In An Elephant sitting still, la telecamera si muove con estrema fluidità attorno ai corpi dei personaggi, costantemente in primo piano. L’occhio cinematografico di Bo ruota attorno a queste figure, che sembrano pure ombre di residui umani, volendone esibire la passività. Incorporandosi intelligentemente all’interno di un continuum narrativo del cinema contemporaneo, Hu Bo mette in scena uomini e donne che costituiscono dei simulacri sui quali l’azione ricade. Li priva della capacità di agire sugli eventi del racconto, come corpi sui quali l’azione ricade.
I protagonisti di quest’opera magistrale si costituiscono come ombre che si muovono in uno spazio desolato e desolante.

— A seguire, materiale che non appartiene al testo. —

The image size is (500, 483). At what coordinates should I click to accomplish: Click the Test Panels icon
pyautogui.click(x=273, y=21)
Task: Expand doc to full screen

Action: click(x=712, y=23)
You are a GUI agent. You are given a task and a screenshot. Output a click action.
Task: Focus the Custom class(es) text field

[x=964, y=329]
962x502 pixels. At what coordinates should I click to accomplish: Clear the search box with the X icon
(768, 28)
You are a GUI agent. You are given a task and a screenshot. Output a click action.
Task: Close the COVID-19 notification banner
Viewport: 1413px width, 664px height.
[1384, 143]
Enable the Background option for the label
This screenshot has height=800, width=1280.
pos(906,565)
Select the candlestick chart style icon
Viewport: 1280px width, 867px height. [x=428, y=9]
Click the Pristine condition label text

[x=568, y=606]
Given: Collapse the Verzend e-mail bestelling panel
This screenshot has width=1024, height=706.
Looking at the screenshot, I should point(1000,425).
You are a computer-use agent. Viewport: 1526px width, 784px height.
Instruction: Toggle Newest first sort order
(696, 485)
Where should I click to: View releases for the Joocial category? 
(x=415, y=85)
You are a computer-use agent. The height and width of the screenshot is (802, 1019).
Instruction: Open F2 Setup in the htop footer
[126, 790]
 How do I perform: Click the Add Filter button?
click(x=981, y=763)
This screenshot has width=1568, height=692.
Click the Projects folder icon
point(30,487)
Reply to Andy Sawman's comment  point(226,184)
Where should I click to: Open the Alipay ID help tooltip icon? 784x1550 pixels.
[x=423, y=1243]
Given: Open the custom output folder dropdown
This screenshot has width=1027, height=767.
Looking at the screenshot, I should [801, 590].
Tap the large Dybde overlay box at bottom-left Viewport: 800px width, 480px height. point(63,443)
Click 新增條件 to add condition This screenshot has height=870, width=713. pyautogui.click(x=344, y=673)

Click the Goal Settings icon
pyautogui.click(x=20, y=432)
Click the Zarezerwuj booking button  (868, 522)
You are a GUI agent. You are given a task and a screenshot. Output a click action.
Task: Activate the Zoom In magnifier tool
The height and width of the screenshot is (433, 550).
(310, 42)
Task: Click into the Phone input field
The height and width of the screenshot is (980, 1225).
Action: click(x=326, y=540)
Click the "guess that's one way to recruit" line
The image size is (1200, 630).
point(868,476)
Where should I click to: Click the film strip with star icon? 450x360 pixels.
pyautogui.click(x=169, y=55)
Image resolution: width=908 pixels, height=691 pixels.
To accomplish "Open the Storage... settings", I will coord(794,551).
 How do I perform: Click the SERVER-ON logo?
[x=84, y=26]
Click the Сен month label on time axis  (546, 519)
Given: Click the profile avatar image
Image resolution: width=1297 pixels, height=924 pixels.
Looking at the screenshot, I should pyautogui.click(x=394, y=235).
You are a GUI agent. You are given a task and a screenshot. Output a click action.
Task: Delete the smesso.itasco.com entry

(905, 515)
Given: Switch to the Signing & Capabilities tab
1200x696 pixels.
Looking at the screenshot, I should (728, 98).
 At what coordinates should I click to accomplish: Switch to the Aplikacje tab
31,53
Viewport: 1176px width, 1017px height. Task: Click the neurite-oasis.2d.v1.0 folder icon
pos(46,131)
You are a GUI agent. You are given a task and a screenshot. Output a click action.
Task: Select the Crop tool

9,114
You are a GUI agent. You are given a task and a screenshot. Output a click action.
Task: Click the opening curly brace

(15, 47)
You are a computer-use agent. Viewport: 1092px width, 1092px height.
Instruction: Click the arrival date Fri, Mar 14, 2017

Rappresentando il profondo sconforto per una società che vive sulla propria pelle una lacerante crisi di valori. Sotto l’egida dell’individualismo più sfrenato e il totale disprezzo per le vite altrui. In una Cina periferica costruita di edifici, infrastrutture e abitazioni fatiscenti, impoverita e indebolita dalle pulsioni capitalistiche del paese. Luoghi abitati da figure quasi mostruose e individui che lottano con prepotenza per la propria ascesa. Tutto per guadagnare un posto rispettabile nella società tanto disprezzata.
Le inquadrature delineate poeticamente assorbono all’interno dello schermo queste figure, che occupano la quasi totalità del minutaggio di An Elephant sitting still. Si avvicinano e si allontanano esperendo la catarsi emotiva in atto. L’apatia dei protagonisti, nei confronti del microcosmo nel quale vivono, si trasforma in intensa ed esasperata reazione ad esso. Le storie dei personaggi messi in scena si delineano lungo un percorso narrativo che le intreccia, venendo accomunati da una condizione di sottomissione verso figure loro predominanti. Sono figure marginali che avvertono il peso di una sensazione di inadeguatezza, indotti a vagare in una landa desolata. Una distesa privata dei suoi legami con coordinate spazio-temporali di qualunque genere, dove si diventa prigionieri di una bolla esistenziale. Provano allora a redimersi attraverso un viaggio, che assume i connotati di un rituale spirituale.
Il racconto procede facendo confluire le sue varie storie episodiche.
Come se una mano divina muovesse le fila delle loro vite, sintomo forse della deformazione professionale da romanziere di Bo. Un narratore onnisciente e manovratore, molto presente ma abile nel nascondere la macchinosità forzata della struttura narrativa. Così i personaggi si uniscono nel loro silenzio, con la figura del vicepreside, tra i personaggi più corrotti e misantropi, che assume un ruolo quasi didascalico. Come una sorta di alter ego di Bo, il vicepreside regala un insperato senso di speranza indicando il viaggio come fonte di fuga e cambiamento. È l’unico personaggio mai focalizzato, inquadrato sullo sfondo come uno spettatore non pagante, uno spettro in scena; arriva ad assumere dei tratti distintivi nel momento in cui pone in essere la visione di Bo.
An Elephant sitting stilldimostra la profonda e piena maturità di Hu Bo. Il suo occhio critico riflette l’estreme conseguenze di capitalismo spietato, nato dal sogno socialista cinese, che ha condotto il paese ad un’impasse sociale, determinando una visione quasi apocalittica dello stesso. Ciò nonostante l’opera filmica muove i primi passi in maniera incerta, nel mettere in mostra i conflitti e le angosce esistenziali, peccando di determinismo ontologico. Viene così dato più spazio ad alcuni personaggi rispetto ad altri, diventati sempre più marginali.
Hu Bo si muove su livelli elevati di costruzione filmica, oscurandone i difetti, sotto il segno della meravigliosa aura che emana l’opera. An Elphant sitting stillè un affresco affascinante e struggente, costruito finemente e con tecnica minuziosa. Non è solo un interessante documento satirico, ma una perla del panorama cinematografico cinese, che annovera già molto maestri tra le proprie fila.